During travels in Europe, the artist was struck by the worldwide uniformity of contemporary city architecture, especially high-rise residential blocks. Her somewhat Laurie Simmons-like response was “Urban Fiction” (2004-08), in which stylishly dressed “live” characters are digitally inserted into architectural models of luxury apartment buildings. (Real-estate offices in China are studded with elaborate scale mock-ups, and units are often sold long before the structures are complete.) The domestic scenes played out by the “residents” (many of them Xing herself in diverse guises) range from the mundane (sunbathing) to the melodramatic (murder), and suggest that the foibles of the human heart cannot be fundamentally altered by China’s recent upscale housing frenzy—contrary to promotional materials that, in a bizarre twist on both ancient spiritualism and Mao-era utopian propaganda, rhapsodically describe high-rise residency as a new, more elevated state of being. On the contrary, as art historian Madeline Eschenburg has pointed out, living in self-enclosed, vertically stacked spaces, singly or with only a spouse and one child, is profoundly disorienting to many Chinese city dwellers accustomed to life in horizontal courtyard buildings and hutongs, long-lane complexes shared with extended family members and intimate neighbors spanning two or three generations.2

This concern with isolation and lost identity is paramount in “Wall House” (2007), which resulted from Xing’s artist residency in the high-concept Wall House designed by U.S.-based experimental architect John Hejduk (1929-2000). Constructed in Groningen, the Netherlands, the dwelling is bisected by a solid, freestanding wall that separates work areas from living spaces. In addition, the residential components are layered in such a way that one can move from one room to another only via a stairs next to the wall. Thus every change of activity requires a change of location: inhabitants are forced to think about their every function throughout the course of the day.

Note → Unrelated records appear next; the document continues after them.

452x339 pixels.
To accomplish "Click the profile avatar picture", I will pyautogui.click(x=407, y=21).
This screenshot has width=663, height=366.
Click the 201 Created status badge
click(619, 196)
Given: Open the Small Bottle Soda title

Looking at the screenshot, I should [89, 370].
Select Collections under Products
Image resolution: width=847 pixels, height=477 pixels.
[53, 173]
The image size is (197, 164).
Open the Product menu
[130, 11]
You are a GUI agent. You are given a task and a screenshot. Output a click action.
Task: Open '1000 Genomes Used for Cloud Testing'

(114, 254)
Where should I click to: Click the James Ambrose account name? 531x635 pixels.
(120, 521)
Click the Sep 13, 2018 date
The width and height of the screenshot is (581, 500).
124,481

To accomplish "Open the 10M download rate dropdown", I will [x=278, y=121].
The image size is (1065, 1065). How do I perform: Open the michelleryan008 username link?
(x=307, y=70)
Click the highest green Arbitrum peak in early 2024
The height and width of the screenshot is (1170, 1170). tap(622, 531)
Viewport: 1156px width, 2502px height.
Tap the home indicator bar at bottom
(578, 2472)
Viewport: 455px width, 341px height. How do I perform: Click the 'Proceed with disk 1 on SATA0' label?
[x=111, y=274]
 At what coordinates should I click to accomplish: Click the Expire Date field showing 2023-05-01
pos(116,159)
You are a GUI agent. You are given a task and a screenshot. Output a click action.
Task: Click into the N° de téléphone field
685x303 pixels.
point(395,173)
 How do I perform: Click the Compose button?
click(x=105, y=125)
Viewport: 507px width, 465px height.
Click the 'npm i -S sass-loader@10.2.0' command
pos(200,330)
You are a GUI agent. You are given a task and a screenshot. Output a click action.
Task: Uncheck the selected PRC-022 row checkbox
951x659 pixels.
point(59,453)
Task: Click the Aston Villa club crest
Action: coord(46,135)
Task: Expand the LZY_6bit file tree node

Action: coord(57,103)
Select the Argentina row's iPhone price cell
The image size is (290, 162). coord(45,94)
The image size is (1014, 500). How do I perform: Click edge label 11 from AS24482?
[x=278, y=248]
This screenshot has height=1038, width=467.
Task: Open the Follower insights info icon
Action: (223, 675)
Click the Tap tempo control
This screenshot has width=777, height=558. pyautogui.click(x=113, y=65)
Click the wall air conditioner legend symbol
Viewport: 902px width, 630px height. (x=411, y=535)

Xing commemorated her time in Hejduk’s stark interior in digitally manipulated photographs and video pervaded by signs of loneliness and uncertainty. Views through the windows show not Groningen but Beijing. In one shot, the artist perches alone on a couch, wearing a pale blue synthetic wig. In another, she sits, back to the viewer, in a simple chair, facing a small picture window that reveals an eight-lane Beijing expressway clogged with traffic; a cell phone sits forlornly on a table in the foreground. Perhaps the most telling image in the series presents a partially clad woman gazing into a bathroom mirror, where she sees “herself” fully dressed and wearing the incongruous blue wig. And a bedroom shot provides the environment for an animated projection of a young woman who rises from the edge of the bed and wafts about an interior space seemingly more real than herself.

These studies in alienation have earned Xing exposure in many international galleries as well as major institutions such as the Centre Pompidou, Paris; the Whitney Museum, New York; the Louisiana Museum, Humlebaek, Denmark; the Museum Boijmans Van Beuningen, Rotterdam; and the National Gallery of Contemporary Art, Seoul. Yet the pictures’ anomie, like the wanderings that engendered them, is far from the cultural rootedness in which Xing began and the artistic communality in which she originally thrived.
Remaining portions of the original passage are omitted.